Avant-guerre, grâce au terrain d’entraînement du foiral, propriété du 122e R.I., les sportmen ruthénois peuvent se défouler, ballon en main, sans le souci d’une expulsion. Mais la terre battue ne convient guère à la pratique du football-rugby. Joueurs et dirigeants reportent alors leurs espoirs sur la société de gymnastique, La Ruthénoise, propriétaire d’un terrain à la Vieille Gare. Mais cette aire, idéale en été, devient impraticable en hiver, sans parler des odeurs nauséabondes, émanant des égouts de la ville qui la longent.
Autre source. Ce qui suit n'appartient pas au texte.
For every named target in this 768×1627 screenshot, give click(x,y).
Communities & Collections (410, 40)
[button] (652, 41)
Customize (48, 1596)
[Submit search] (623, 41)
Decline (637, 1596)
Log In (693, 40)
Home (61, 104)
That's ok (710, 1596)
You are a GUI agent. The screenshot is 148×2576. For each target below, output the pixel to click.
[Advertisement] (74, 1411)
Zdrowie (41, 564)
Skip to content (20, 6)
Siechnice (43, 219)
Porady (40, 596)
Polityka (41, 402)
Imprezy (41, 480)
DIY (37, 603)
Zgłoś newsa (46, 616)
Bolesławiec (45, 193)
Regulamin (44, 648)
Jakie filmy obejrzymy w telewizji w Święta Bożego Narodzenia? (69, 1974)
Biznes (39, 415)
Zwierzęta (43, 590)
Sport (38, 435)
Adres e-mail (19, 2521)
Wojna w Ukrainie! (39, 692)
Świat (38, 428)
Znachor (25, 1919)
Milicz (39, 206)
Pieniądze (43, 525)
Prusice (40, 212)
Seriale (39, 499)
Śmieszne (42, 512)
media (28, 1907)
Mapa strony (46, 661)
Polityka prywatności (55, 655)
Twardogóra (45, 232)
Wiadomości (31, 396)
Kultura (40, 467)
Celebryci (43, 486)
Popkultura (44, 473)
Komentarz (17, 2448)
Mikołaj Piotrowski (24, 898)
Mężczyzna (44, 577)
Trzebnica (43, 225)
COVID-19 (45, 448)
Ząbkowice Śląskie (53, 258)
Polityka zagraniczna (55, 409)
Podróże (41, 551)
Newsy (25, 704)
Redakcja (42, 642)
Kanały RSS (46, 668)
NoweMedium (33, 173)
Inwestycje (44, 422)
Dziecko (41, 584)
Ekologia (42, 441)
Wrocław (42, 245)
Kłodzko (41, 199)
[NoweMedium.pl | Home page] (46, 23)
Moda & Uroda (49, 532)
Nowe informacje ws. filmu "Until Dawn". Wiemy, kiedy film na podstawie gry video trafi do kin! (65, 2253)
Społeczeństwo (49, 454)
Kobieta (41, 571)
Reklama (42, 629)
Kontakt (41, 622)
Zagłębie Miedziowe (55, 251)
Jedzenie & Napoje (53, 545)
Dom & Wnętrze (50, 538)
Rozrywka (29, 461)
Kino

En décembre 1912, grâce à l’appui du 122e R.I. et du très sportif colonel Escudier, les sociétés sportives ruthénoises prennent enfin possession d’un terrain, sur la route de Villefranche, face à l’usine Saint-Félix. Un escalier aux larges marches et un pont, jeté sur l’Auterne par les militaires, permettent au public d’accéder à ce terrain avec plus de commodité. Seul inconvénient : l’éloignement du centre-ville.
Cependant, les sportifs ne perdent pas de vue, qu’à portée de fusil de la cathédrale, la belle pelouse des Haras offre un magnifique terrain de jeu, propice aux plus belles envolées. Chacun a encore en tête ce fameux match ayant opposé, en 1912, le Stade Ruthénois rugby au champion de France, Toulouse. Ce fut alors le seul écart que se permit l’administration des Haras. Encore les dirigeants s’étaient-ils vus interdire de toucher aux merveilles végétales du sacro-saint lieu. Ce qui laissa perplexe le célèbre demi de mêlée toulousain, Maysonnié, contraint, plus d’une fois, de feinter… une terrible sapinette, plantée là, au milieu du « ground ».
…Au parc des sports
Mis en sommeil pendant la guerre, le projet d’un terrain de sport se repose à Rodez, dès lors que les sports collectifs retrouvent un second souffle. L’armée, qui encourage chaudement toutes les initiatives, entreprend bien, sous les ordres du commandant Michel, de transformer l’esplanade du foiral en parc des sports. Une piste en cendrée, un portique et un terrain de basket-ball voient même rapidement le jour. Mais le projet n’ira pas à son terme, le commandant Michel ayant, entretemps, été muté.
Les dirigeants du Stade Ruthénois, appuyés par le maire, Eugène Raynaldy, reprennent alors l’idée d’installer un terrain de sport dans le parc des Haras. Des démarches sont entreprises. Convaincu, cette fois, du bien-fondé de la demande, le ministère de l’Agriculture accepte le prêt du terrain, « à titre précaire et révocable à n’importe quel moment si les besoins du service des haras venaient à l’exiger ou si le Stade Ruthénois enfreignait les conditions d’utilisation ».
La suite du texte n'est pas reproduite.